Data for review section start

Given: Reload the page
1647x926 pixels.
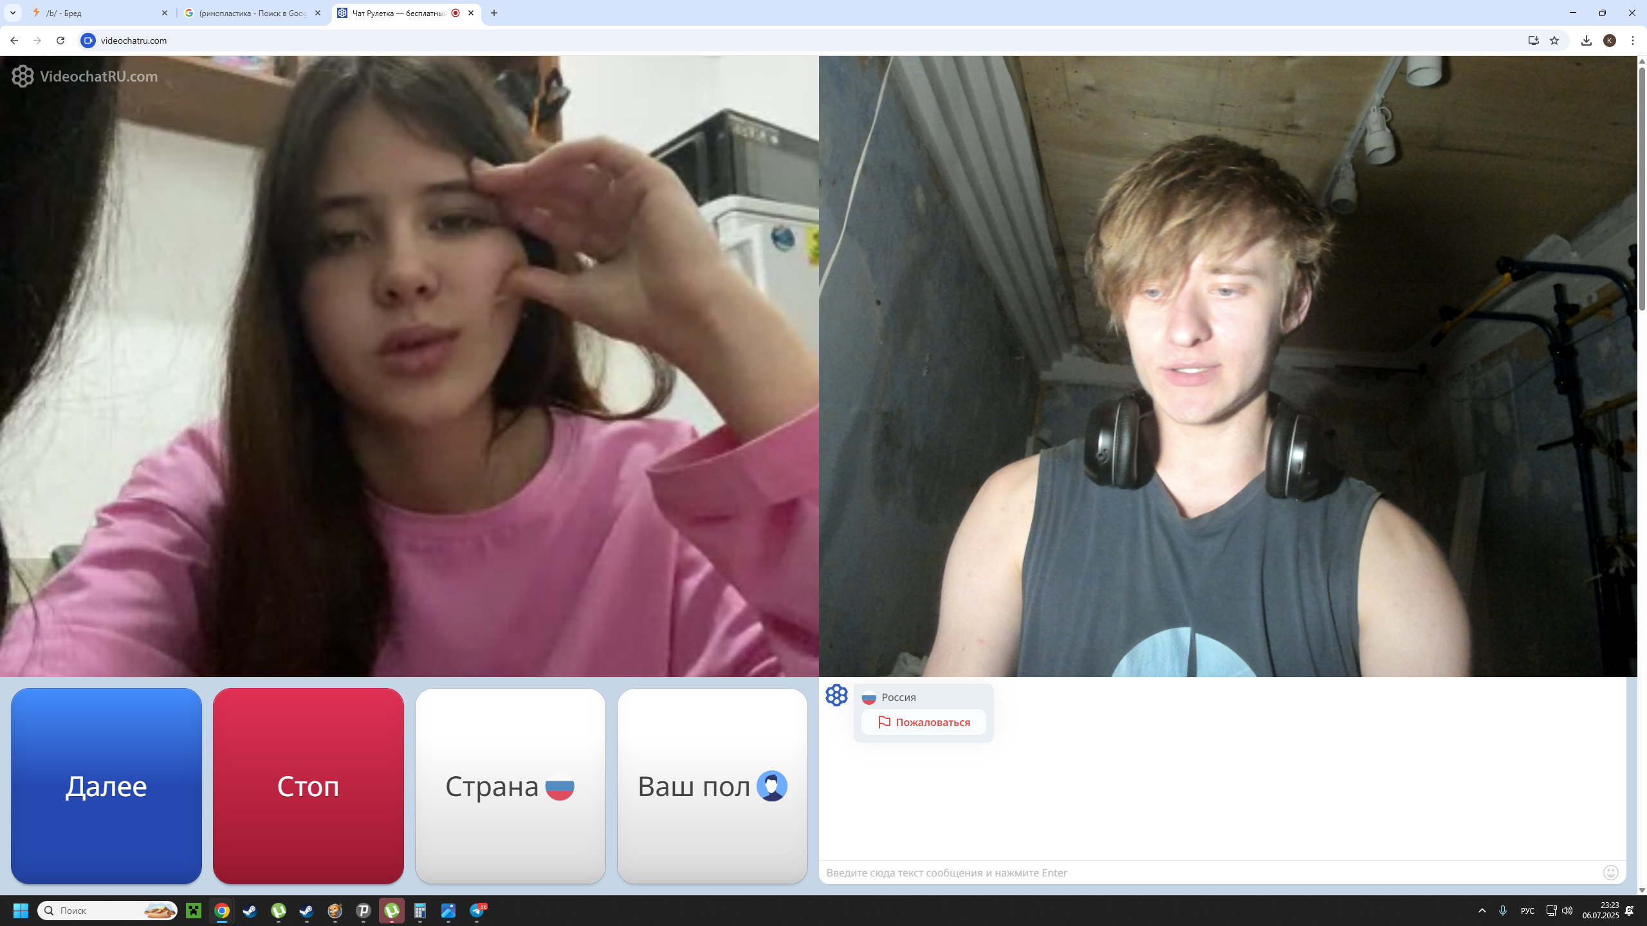Looking at the screenshot, I should (60, 41).
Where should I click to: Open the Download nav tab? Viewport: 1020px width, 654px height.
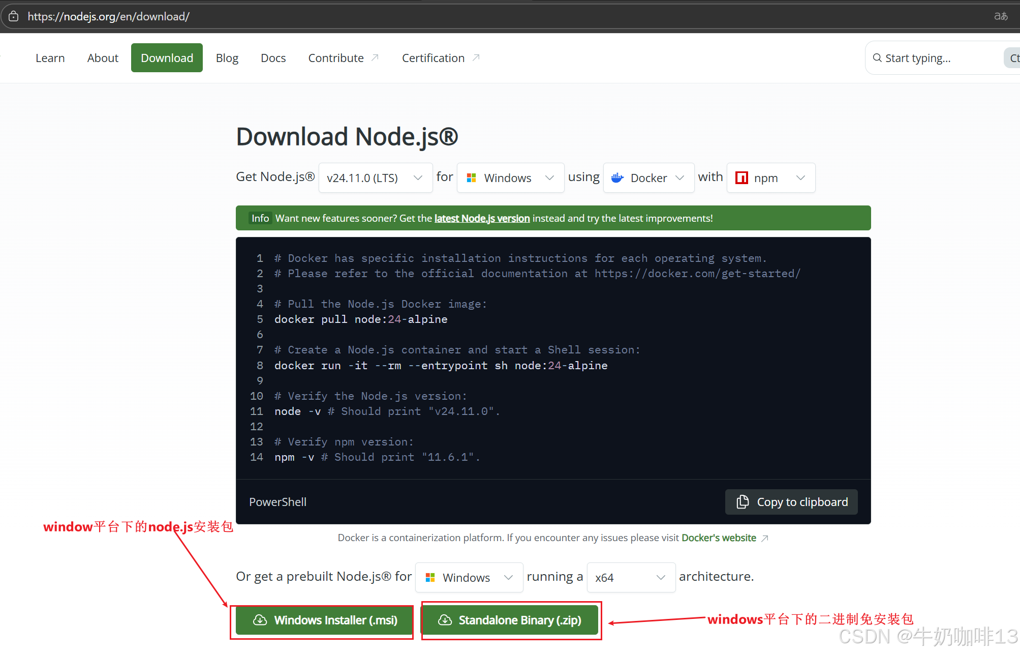tap(167, 58)
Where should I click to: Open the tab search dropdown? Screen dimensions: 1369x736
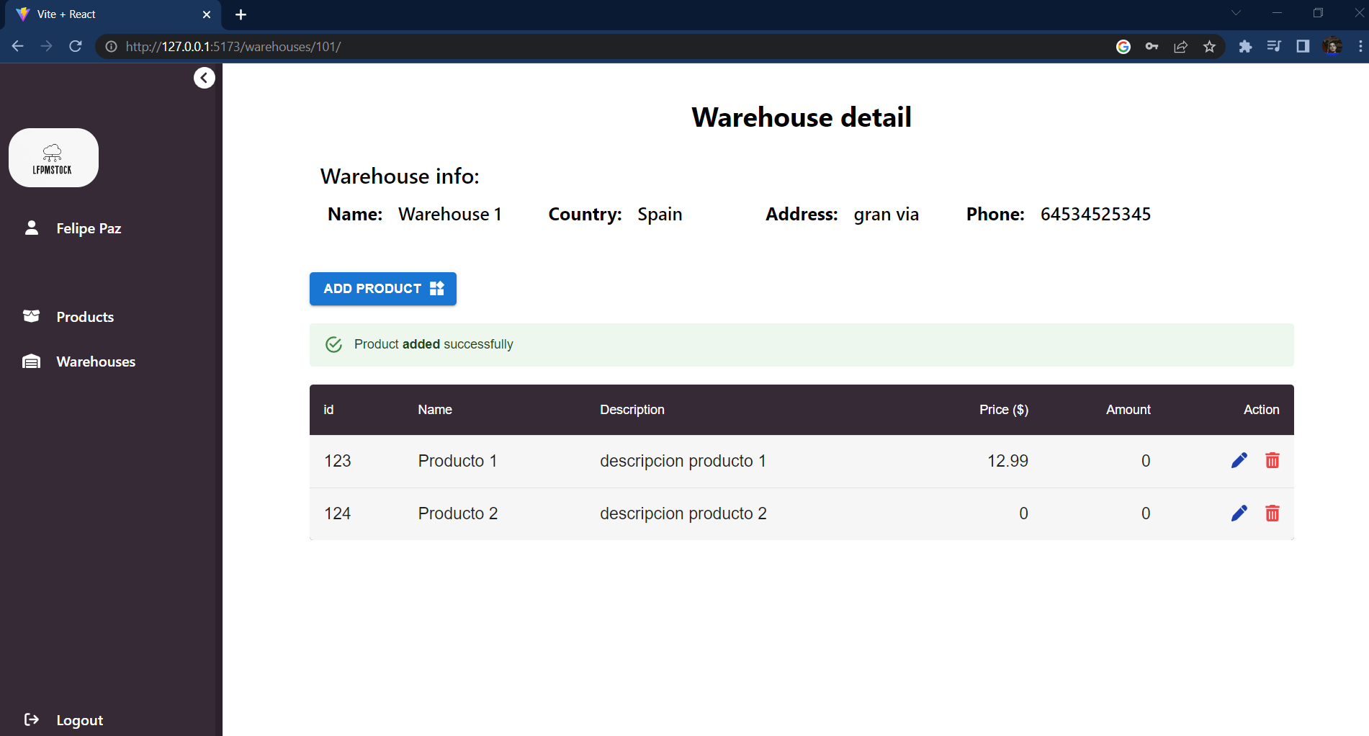tap(1236, 13)
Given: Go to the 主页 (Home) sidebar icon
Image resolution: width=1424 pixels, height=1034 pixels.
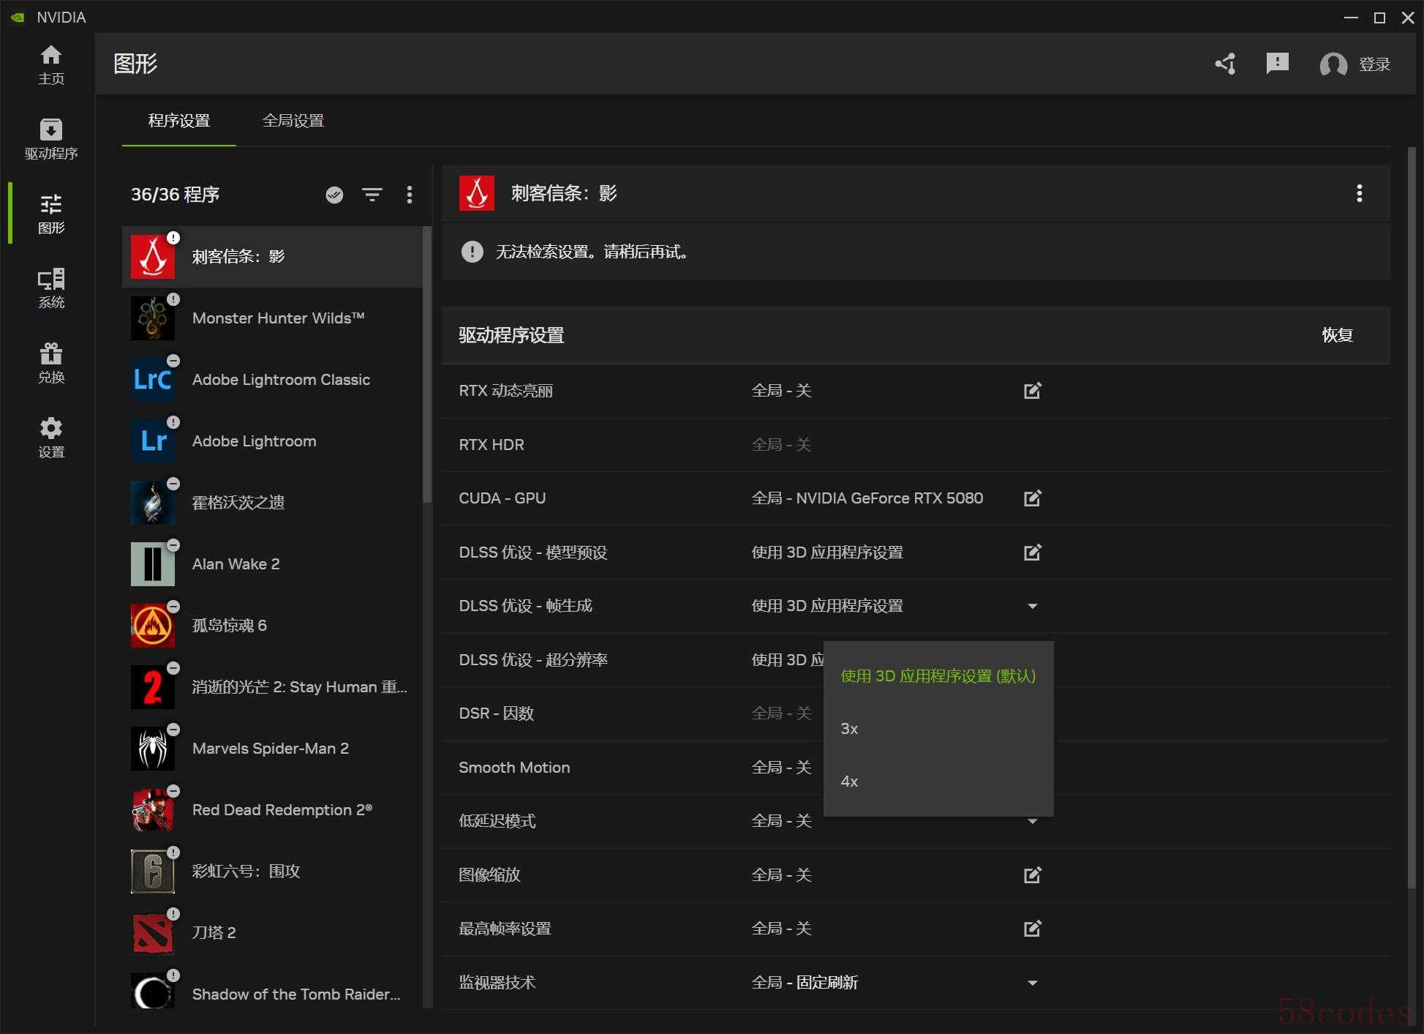Looking at the screenshot, I should pyautogui.click(x=50, y=64).
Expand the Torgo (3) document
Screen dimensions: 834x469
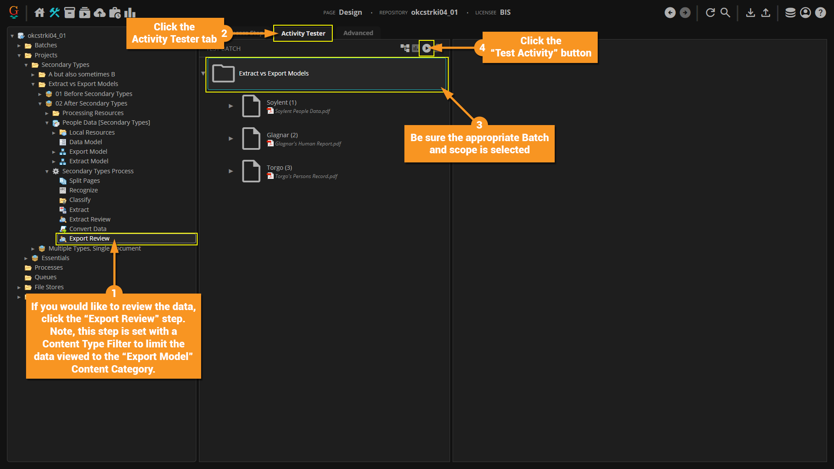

Data for review section end

Exercise goal —
Each record must be repeated verbatim, and no picture may appear in the copy.

Solution to the problem —
Given: Reload the page
1647x926 pixels.
Looking at the screenshot, I should (60, 41).
Where should I click to: Open the Download nav tab? Viewport: 1020px width, 654px height.
tap(167, 58)
Where should I click to: Open the tab search dropdown? Screen dimensions: 1369x736
tap(1236, 13)
Given: Go to the 主页 (Home) sidebar icon
Image resolution: width=1424 pixels, height=1034 pixels.
Looking at the screenshot, I should pyautogui.click(x=50, y=64).
Expand the Torgo (3) document
Screen dimensions: 834x469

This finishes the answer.